Deputados federais de São Paulo destinaram mais de R$ 30,4 milhões em emendas parlamentares para fora do Estado em 2024. Desde o início do mandato, em 2023, os repasses interestaduais já somam cerca de R$ 55 milhões. Ao todo, 22 parlamentares paulistas enviaram recursos para outros Estados nesse período.
Embora não seja ilegal, a prática contraria o discurso de representatividade adotado pelos próprios congressistas, segundo especialistas ouvidos pelo Estadão. A ampliação desse tipo de repasse também entrou no radar do Supremo Tribunal Federal (STF), que proibiu essa manobra para as emendas Pix, modalidade que permite transferência direta de recursos públicos sem transparência.

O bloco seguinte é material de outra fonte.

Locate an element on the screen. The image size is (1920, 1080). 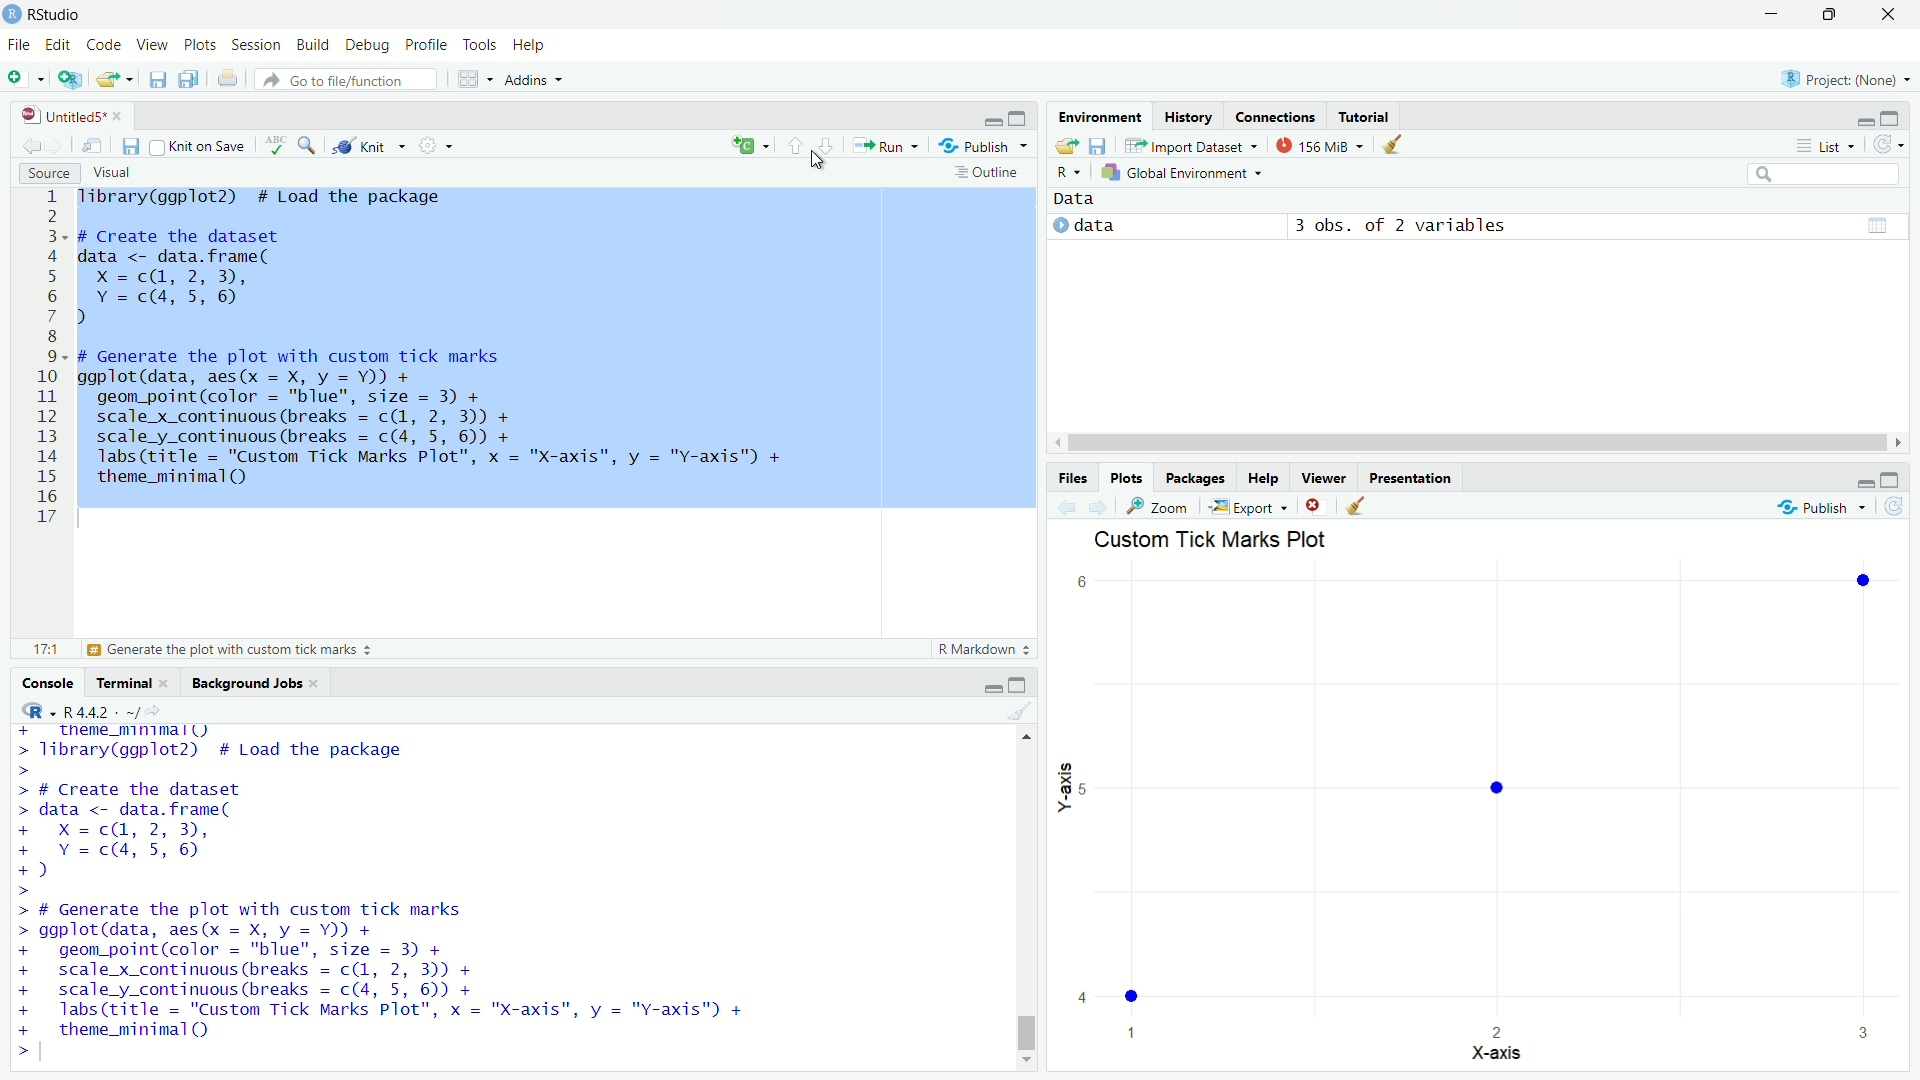
import dataset is located at coordinates (1194, 144).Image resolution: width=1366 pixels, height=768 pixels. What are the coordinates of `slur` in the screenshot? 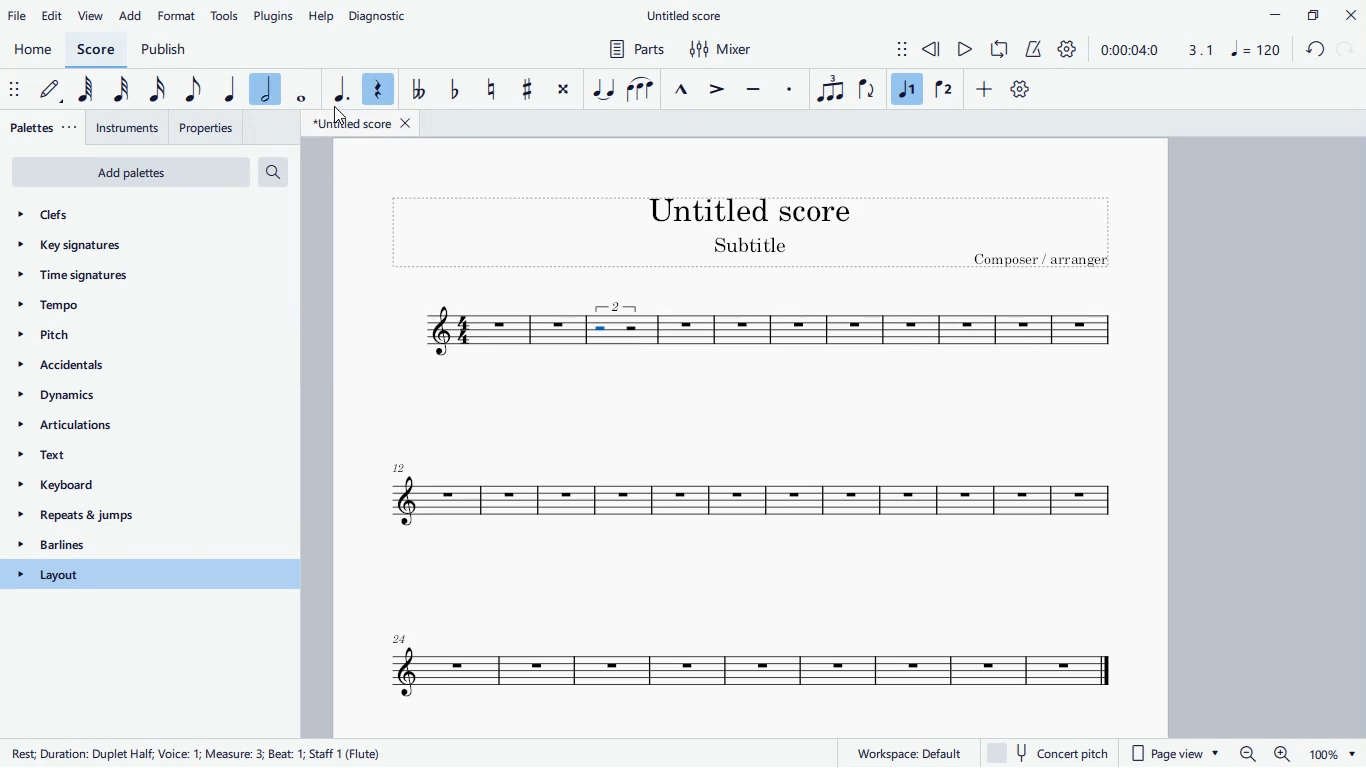 It's located at (640, 87).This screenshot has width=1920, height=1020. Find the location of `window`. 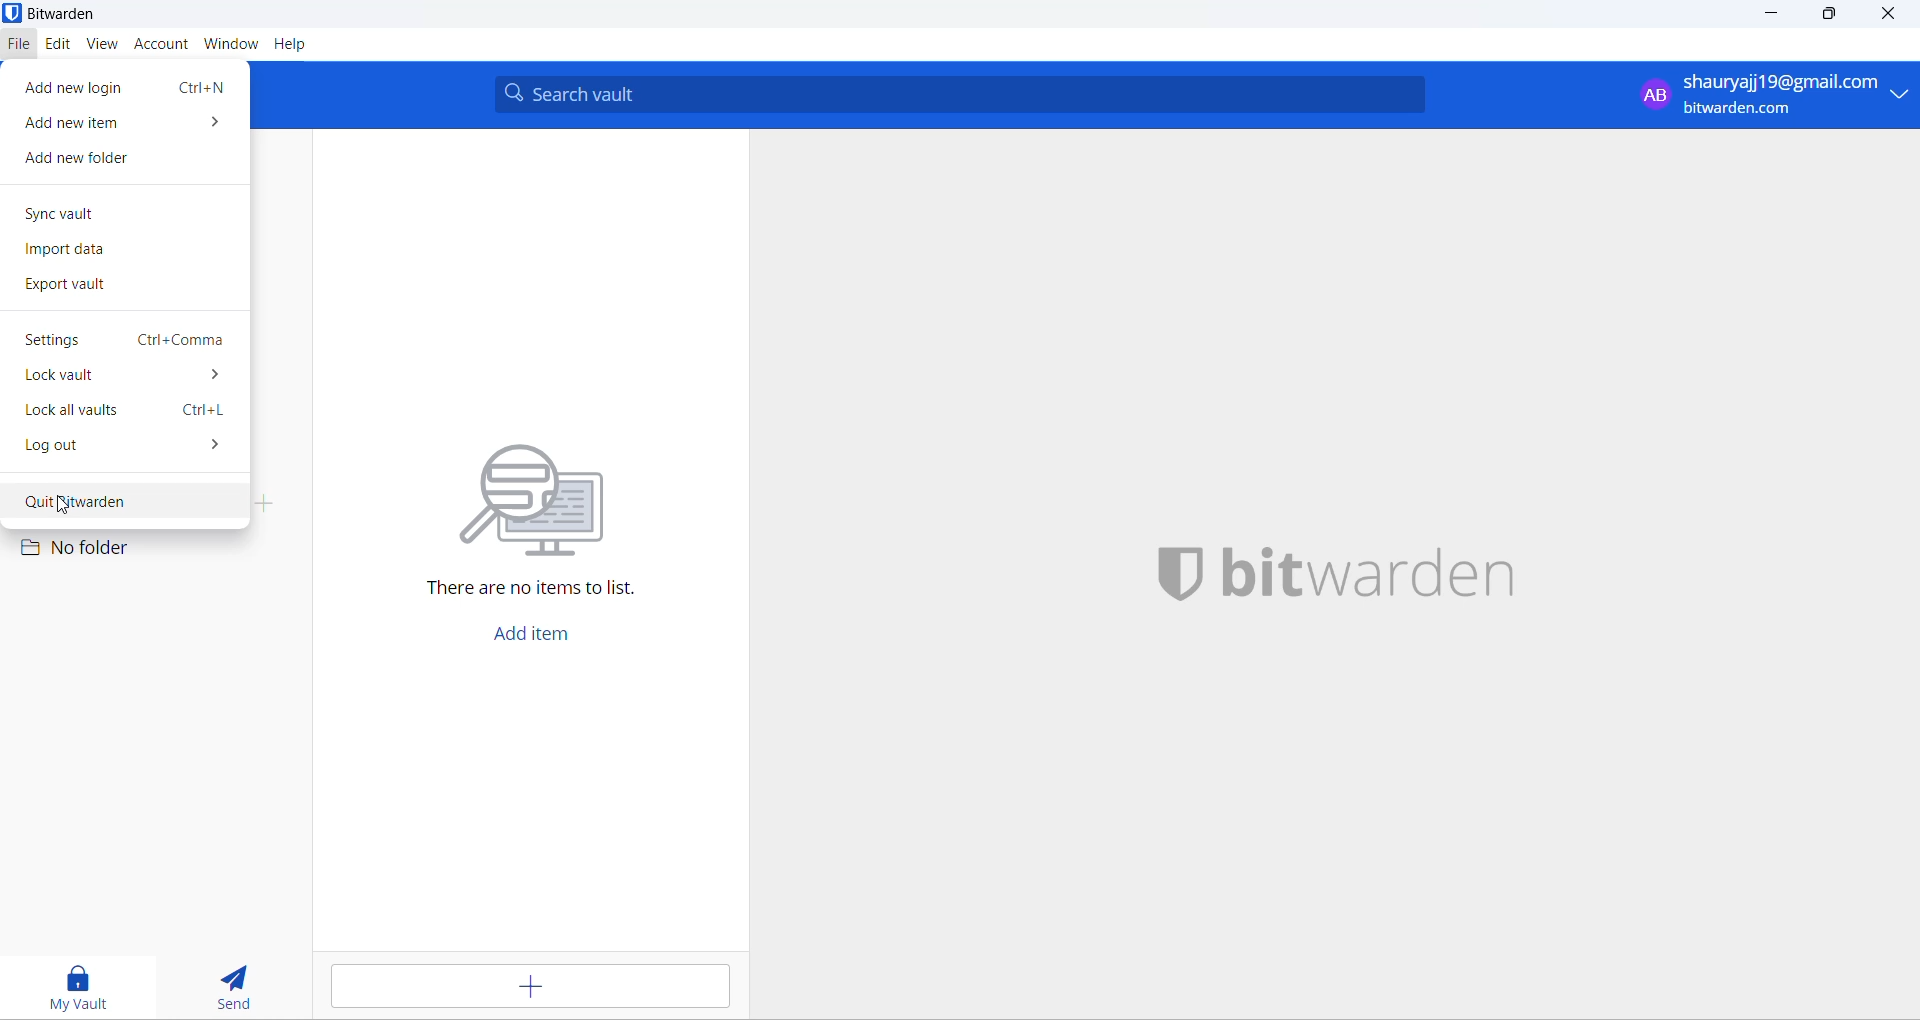

window is located at coordinates (231, 46).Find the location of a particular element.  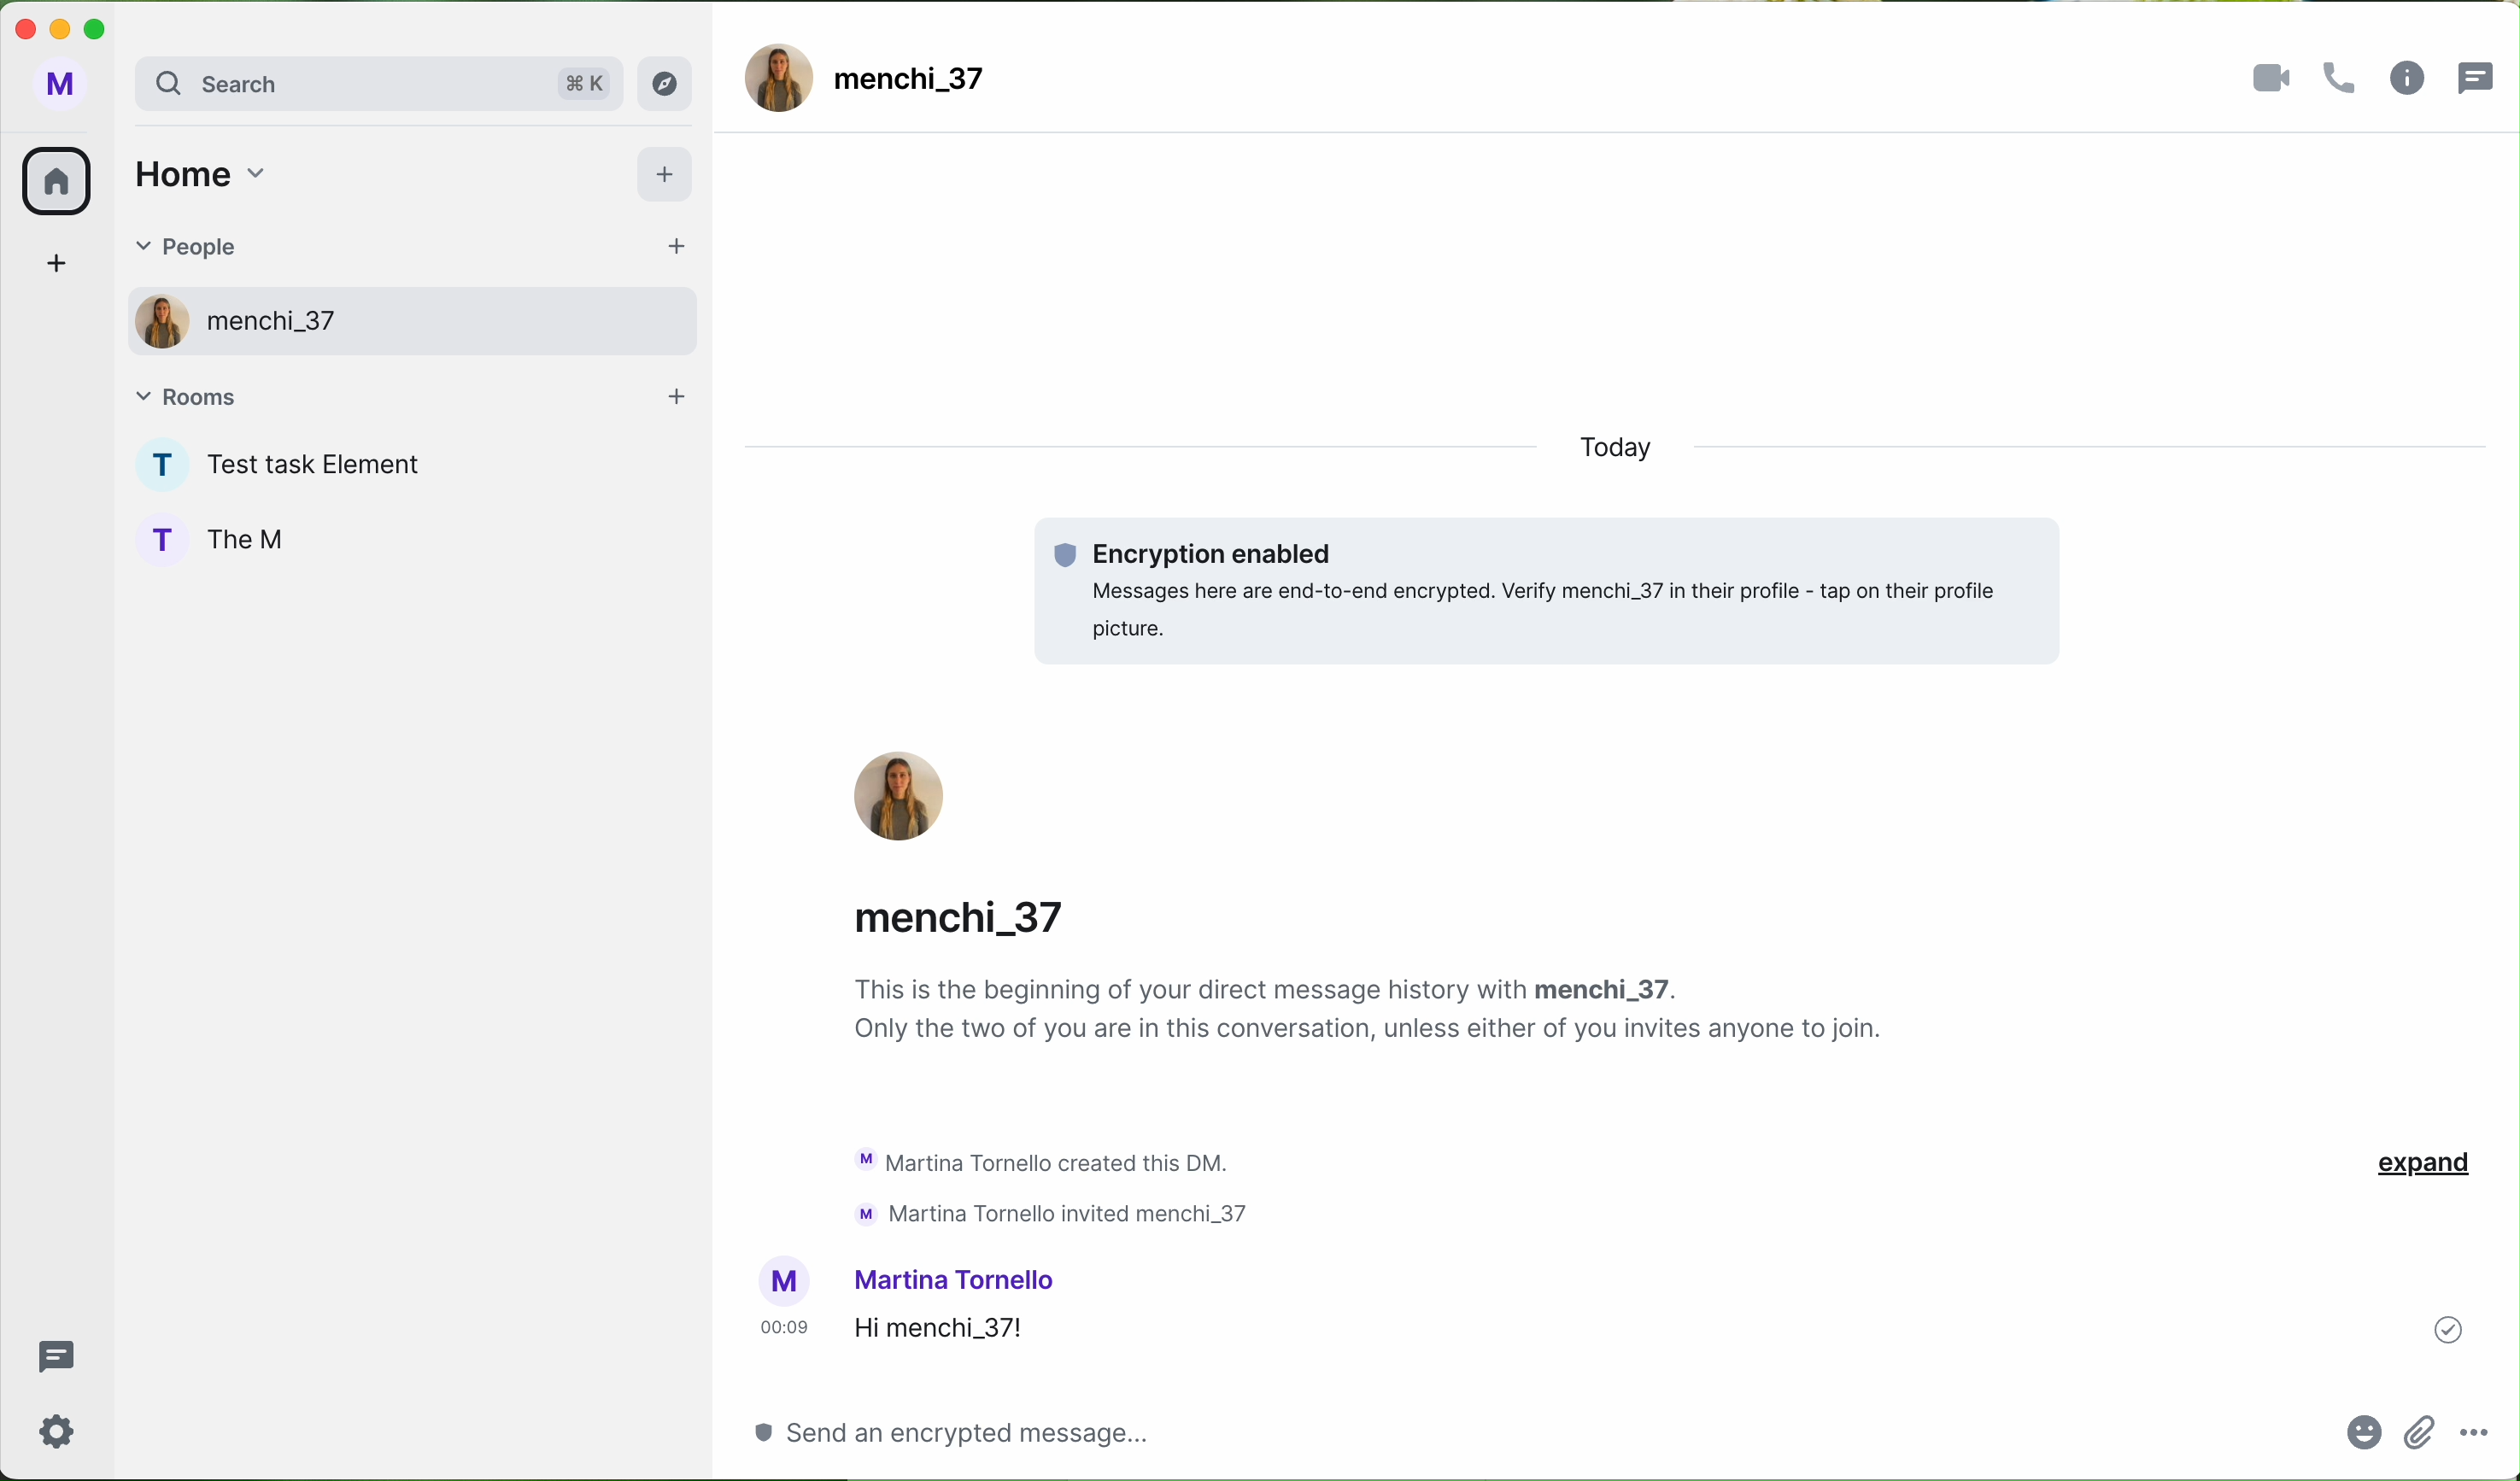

Em 2024, Luiz Philippe de Orleans e Bragança (PL) destinou R$ 500 mil a Alcântara, no Maranhão. O deputado de São Paulo, descendente da antiga família imperial, é conhecido como “príncipe”. Ele é trineto da princesa Isabel. No total, ele repassou R$ 1,9 milhão a outros Estados. O deputado paulista Vicentinho (PT) destinou R$ 300 mil para Parnarama (MA), com cerca de 31 mil moradores.

O levantamento do Estadão, com base na plataforma Central das Emendas, considerou apenas emendas individuais, incluindo a modalidade Pix, que foram empenhadas, ou seja, que já tiveram o pagamento autorizado pelo governo. Por definição, esse tipo de emenda foi criado para atender demandas locais, sob o argumento de que os parlamentares conhecem de perto as necessidades da própria base eleitoral.
Para Maria Atoji, da Transparência Brasil, o uso das emendas individuais para enviar recursos a outros Estados tem se tornado cada vez mais estratégico e recorrente, muitas vezes desconectado da lógica territorial que os próprios parlamentares dizem defender.
Ela ressalta que, embora os R$ 55 milhões enviados por deputados paulistas a outros Estados representem pouco mais de 3% do total pago em emendas em 2023 e 2024, o impacto é significativo no contexto municipal.
“Não se trata apenas do percentual, mas do princípio: as emendas individuais foram criadas para atender demandas locais. Quando os recursos são enviados para fora, é preciso questionar se isso está realmente alinhado ao papel de representar a própria base eleitoral”. A destinação de emendas a outros Estados deve vir sempre acompanhada de uma justificativa clara, com explicações não apenas aos eleitores, mas também aos órgãos de controle.
STF proibiu envio de emendas pix para outros Estados
Em 2024, o ministro Flávio Dino proibiu que emendas Pix fossem destinadas a Estados diferentes do reduto eleitoral do parlamentar, salvo em casos de projetos de abrangência nacional. A medida pode abrir caminho para restrições em outras modalidades, como as emendas individuais de objeto definido, explica Humberto Nunes Alencar, pesquisador do Instituto Brasileiro de Ensino Desenvolvimento e Pesquisa (IDP).
Para Alencar, a decisão escancara um problema mais amplo: o descolamento crescente entre a lógica das emendas e o princípio da representação. “A ideia de que o parlamentar destina recursos para os locais que conhece e onde foi eleito cai por terra”, afirma.
O pesquisador pontua ainda que a prática dos parlamentares fragmenta ainda mais o orçamento, enfraquece o planejamento e favorece políticas públicas improvisadas, muitas vezes guiadas por interesses individuais e descoladas de prioridades estruturantes. ” O sistema de emendas é distorcido e não pode continuar assim”, completa.